Cultura

El escritor publica una novela que reimagina a Carlota de Habsburgo desde la voz de una narradora igualmente trastornada

José Luis Trueba enfrenta la locura de Carlota en una novela narrada desde la demencia

Durante años, el escritor e historiador mexicano, José Luis Trueba, sostuvo un diálogo literario intermitente con la figura de Carlota de Habsburgo. Apareció en capítulos sueltos, escenas breves y alusiones dispersas a lo largo de varias de sus novelas, hasta que, después de más de 15 años de “coqueteo”, decidió convertirla en el centro absoluto de una historia. El resultado es una novela ambiciosa, “Carlota: la otra historia” (Editorial Océano), que se adentra en uno de los personajes más complejos del imaginario histórico mexicano.

José Luis Trueba Lara | Carlota: la otra historia (Toma de pantalla)

En entrevista, Trueba explicó que el principal reto fue enfrentarse a una figura ya profundamente trabajada por la literatura. Carlota ha sido retratada en obras fundamentales como Noticias del Imperio, de Fernando del Paso, o Corona de sombras, de Rodolfo Usigli, lo que obligaba a buscar una estrategia narrativa distinta para no repetir lo ya dicho. “Era una cuesta arriba”, reconoció el autor, consciente del peso de esas obras monumentales.

La solución llegó tras desechar un primer borrador de más de 300 páginas que no funcionaba. El problema, explicó, no era la historia, sino la voz. La novela necesitaba alguien que la contara. Así surgió la idea central: que la historia de Carlota fuera narrada por otra mujer igualmente trastornada, una dama de la corte cuya locura dialoga con la de la emperatriz. “¿Qué pasa cuando un loco cuenta la historia de otro loco?”, se preguntó el autor. Esa fue la llave narrativa.

Desde esta perspectiva, la locura no aparece como ruptura, sino como normalidad. En la novela, tanto la narradora como Carlota perciben el mundo como algo coherente, mientras que lo extraño es lo que para los lectores resulta cotidiano. Trueba explicó que el desafío no era escribir desde la demencia, sino lograr que el lector entendiera con claridad un discurso que, en apariencia, es lógico para quienes lo enuncian.

La novela construye así una atmósfera donde lo fantástico y lo violento se integran con naturalidad. Escenas extremas —como un episodio en el que Carlota “pare telarañas” que paralizan al Valle de México— funcionan como metáforas del poder, la humillación y el resentimiento acumulado de una mujer ridiculizada por su infertilidad, su virginidad y el rechazo de su esposo, Maximiliano.

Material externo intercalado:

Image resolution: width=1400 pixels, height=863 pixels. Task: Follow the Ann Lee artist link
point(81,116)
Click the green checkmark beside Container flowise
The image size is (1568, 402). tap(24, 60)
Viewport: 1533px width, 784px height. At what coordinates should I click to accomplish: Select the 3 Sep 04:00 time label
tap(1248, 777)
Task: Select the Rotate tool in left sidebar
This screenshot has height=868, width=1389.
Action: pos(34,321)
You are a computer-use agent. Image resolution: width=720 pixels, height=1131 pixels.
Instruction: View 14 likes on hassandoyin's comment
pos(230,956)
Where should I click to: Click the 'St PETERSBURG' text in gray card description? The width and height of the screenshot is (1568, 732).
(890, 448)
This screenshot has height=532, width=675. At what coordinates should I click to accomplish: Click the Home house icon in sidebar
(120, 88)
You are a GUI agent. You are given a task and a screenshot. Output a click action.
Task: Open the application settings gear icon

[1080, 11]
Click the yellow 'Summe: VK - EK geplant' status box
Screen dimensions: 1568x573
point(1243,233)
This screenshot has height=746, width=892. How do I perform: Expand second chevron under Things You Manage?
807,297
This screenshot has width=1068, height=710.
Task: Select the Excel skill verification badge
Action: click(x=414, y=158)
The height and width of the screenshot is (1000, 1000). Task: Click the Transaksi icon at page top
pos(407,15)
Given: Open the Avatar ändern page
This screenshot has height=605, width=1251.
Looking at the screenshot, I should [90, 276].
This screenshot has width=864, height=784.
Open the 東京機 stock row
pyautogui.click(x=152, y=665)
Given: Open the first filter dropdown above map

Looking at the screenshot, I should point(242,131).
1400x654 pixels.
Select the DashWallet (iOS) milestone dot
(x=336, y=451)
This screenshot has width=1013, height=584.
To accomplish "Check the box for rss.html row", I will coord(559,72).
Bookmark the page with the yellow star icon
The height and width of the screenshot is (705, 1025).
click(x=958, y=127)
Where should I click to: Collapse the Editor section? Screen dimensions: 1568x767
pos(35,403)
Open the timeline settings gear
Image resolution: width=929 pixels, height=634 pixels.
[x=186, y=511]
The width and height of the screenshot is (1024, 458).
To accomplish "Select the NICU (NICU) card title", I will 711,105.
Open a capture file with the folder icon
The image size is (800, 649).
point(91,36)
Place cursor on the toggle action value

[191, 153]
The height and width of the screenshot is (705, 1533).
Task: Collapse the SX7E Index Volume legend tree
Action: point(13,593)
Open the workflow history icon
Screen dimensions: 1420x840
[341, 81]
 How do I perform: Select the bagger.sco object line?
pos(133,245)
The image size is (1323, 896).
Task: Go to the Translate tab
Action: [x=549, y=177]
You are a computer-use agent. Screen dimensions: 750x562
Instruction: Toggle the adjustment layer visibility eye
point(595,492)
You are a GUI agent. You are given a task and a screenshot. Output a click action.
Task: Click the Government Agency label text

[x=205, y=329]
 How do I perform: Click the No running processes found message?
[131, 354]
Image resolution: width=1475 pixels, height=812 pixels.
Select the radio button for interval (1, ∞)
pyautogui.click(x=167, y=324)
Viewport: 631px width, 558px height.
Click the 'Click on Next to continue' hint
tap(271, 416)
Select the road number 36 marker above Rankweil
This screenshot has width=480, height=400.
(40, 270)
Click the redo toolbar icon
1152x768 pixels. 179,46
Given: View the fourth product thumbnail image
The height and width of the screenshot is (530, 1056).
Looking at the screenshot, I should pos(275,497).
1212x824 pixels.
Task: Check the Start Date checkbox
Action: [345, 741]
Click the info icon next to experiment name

Trueba señaló que escribir ficción histórica implica un proceso similar al teatro: entrar en personaje, prestar el cuerpo y dejar que la voz narrativa tome el control. Aunque trabaja con una estructura general en mente, el ritmo y la forma de la novela se revelan durante la escritura. De hecho, aseguró que toda la historia está construida para explicar su primer párrafo, que condensa el conflicto, la voz y la relación entre los personajes.

El autor también rechazó la idea de que escribir personajes femeninos implique un proceso distinto al de los masculinos. Para él, las pasiones humanas atraviesan por igual a hombres y mujeres, y su interés por personajes femeninos responde a la potencia dramática que encuentra en figuras históricas complejas, marcadas por el amor, la pérdida y la obsesión.

Además de esta novela, Trueba adelantó que trabaja en varios proyectos: una obra breve sobre el Niño Fidencio, contada también desde una voz femenina; una posible novela histórica sobre Álvaro Obregón o las matanzas de chinos en México durante los años veinte; y un libro inesperado sobre la historia del golf en el país.

La novela sobre Carlota se presenta este día, consolidando una larga relación literaria entre el autor y uno de los personajes más perturbadores y fascinantes de la historia mexicana.